My mind wandered as we waited for Frank to arrive. The night before, Frank and I were at a birthday party when Pete called. When the conversation ended Frank said, “Remember that ice-fall chute I was pointing out today when we skied Purple Palace? We’re going to ski that.”
That’s how we ended up on the snow-covered Slate River Road in the morning, sledding up to the basin beside Cascade Mountain. The skin up the backside of the mountain was easy, but the rappel was adventurous: two 60 meter rappels, one having a very severe double fall line. What we do to seek out good ski lines.
Two hours after beginning our first rappel we were finally ready to ski. And what a ski it was! The snow was grippy Styrofoam, perfect for setting an edge and making aggressive turns. I turned to Frank with a big smile on my face, “I am completely enjoying this right now! Happy Birthday!” “I couldn’t ask for a better way to spend my birthday!” Frank said. Some people have a party on their birthday, some people eat cake. Frank skis a line which requires two full-rope length rappels to access. This was his birthday present wrapped in a perfect package.

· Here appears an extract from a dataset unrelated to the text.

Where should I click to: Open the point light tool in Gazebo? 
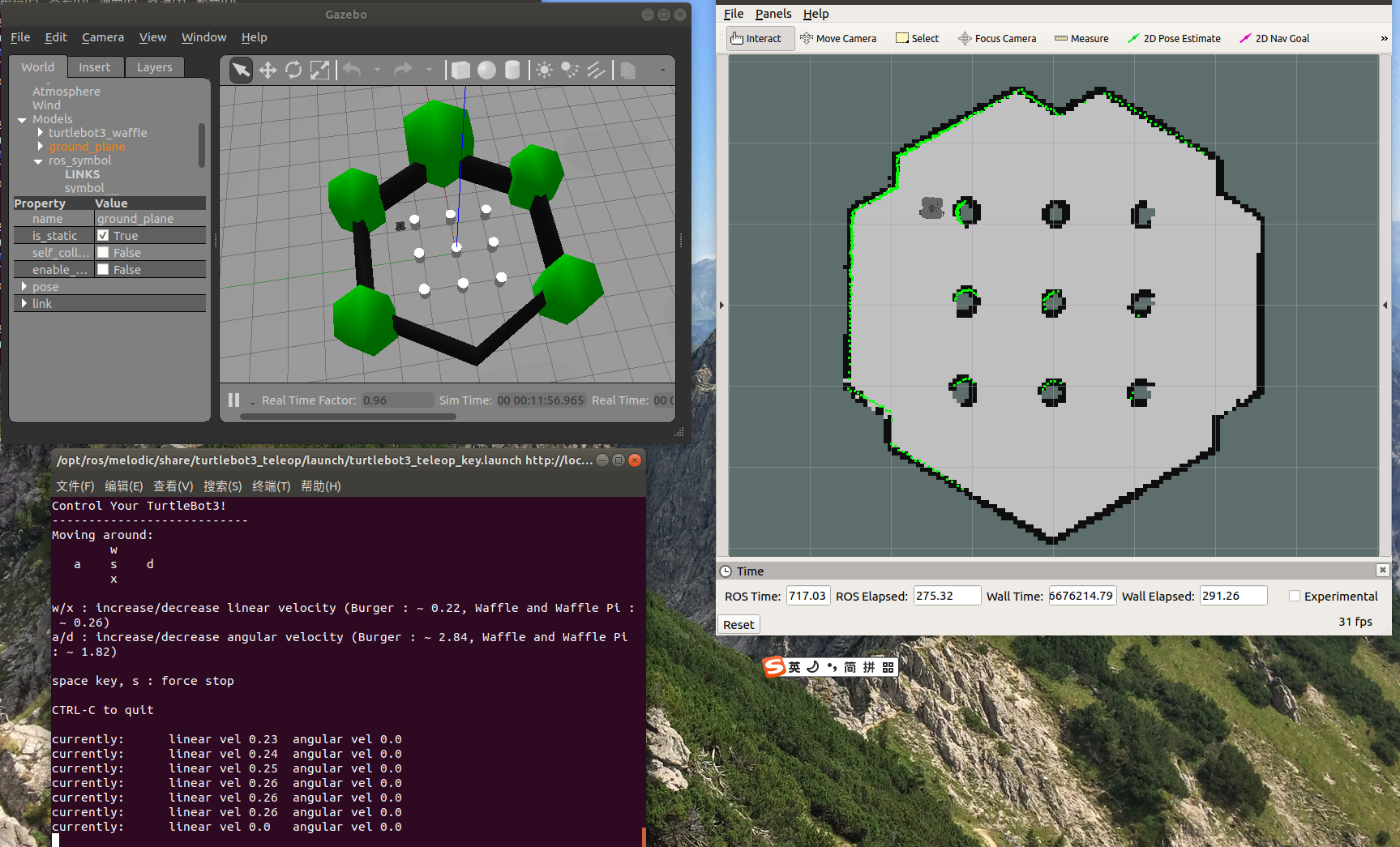point(543,70)
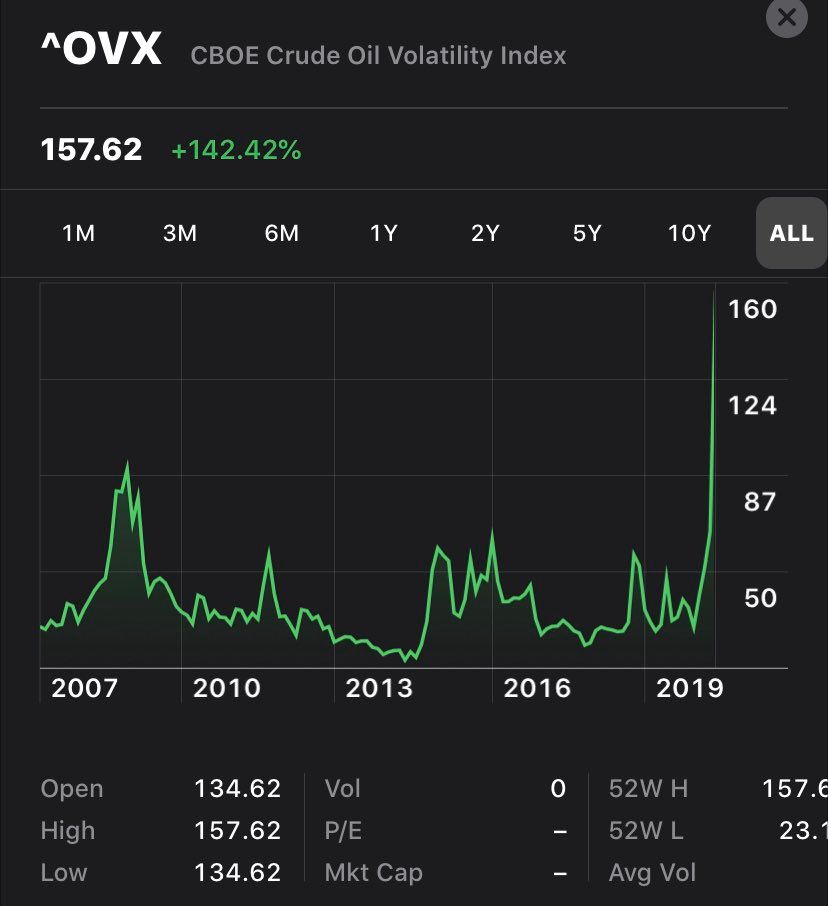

We rendezvoused at the bottom of the couloir. Pete, Frank, and I looked back at the line in awe, all with blissful smiles on our faces. The blue and the white glistened like diamonds. Cascade couloir was our jewel. It was the perfect day and the perfect line-- the delight that all backcountry skiers are searching for. As we turned toward the valley I soaked in the sparkle of the blue and the white one last time. I couldn’t ask for a better November day in Crested Butte.